I have a wonderful 18 year old boy who has overcome many challenges and is making a real success of his life. He has ASD, very intelligent but had to deal with a lot of bullying etc.

I split from his father some years ago. UIt wasn't a good relationship. I have been my son's full time carer and am on benefits. 18 months ago the CSA started taking money out of his father's earnings. Then he changed jobs and it all stopped 8 months ago. Now they've done an inland revenue trace on him and made a new assessment. Its double what it was and obviously arrears have mounted. Couldn't make a private arrangement with him because i knew I'd be lucky if it lasted a month.

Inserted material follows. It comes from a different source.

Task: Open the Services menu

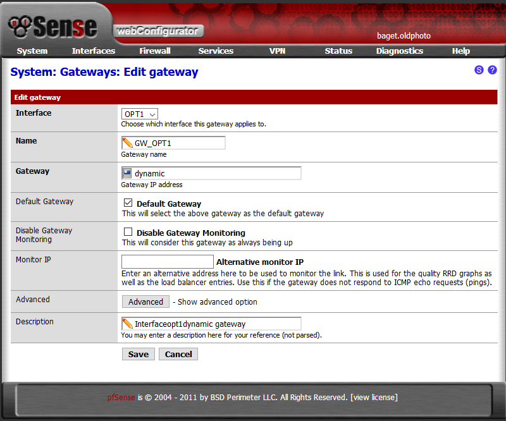Action: click(216, 51)
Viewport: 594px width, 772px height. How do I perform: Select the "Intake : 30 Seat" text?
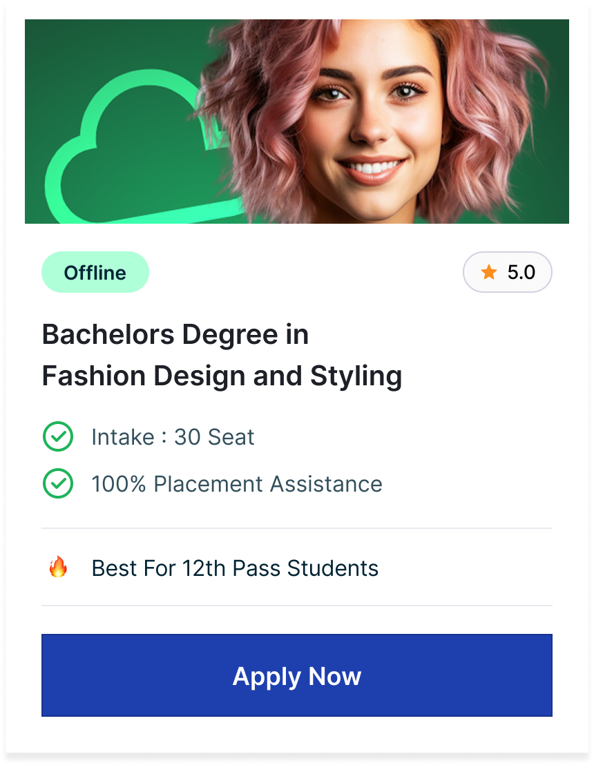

Now he's sent a text to our son.., rather nasty.., ending with the line 'I hope you slit your throat'. Seriously. He's very angry obviously. My son is at college, stunned and very upset obviously. I'm going to go and get him as soon as I can arrange a lift. I've told him that this is nothing to do with him, its not his fault etc and told him how much I love him but really, I'm not sure its going to help.

But meanwhile should I do anything.., go to the Police? The message calls my son a thief, says he isn't his son, a waste of his time, lots of swear words, then tells him to slit his throat. Its really rather nasty and shocking. Or should I just ignore it. I don't want to make things worse but I am shocked (even though his father has been quite angry with me) that he could write like this. We live 130 miles away so hopefully we won't be getting a visit anytime soon.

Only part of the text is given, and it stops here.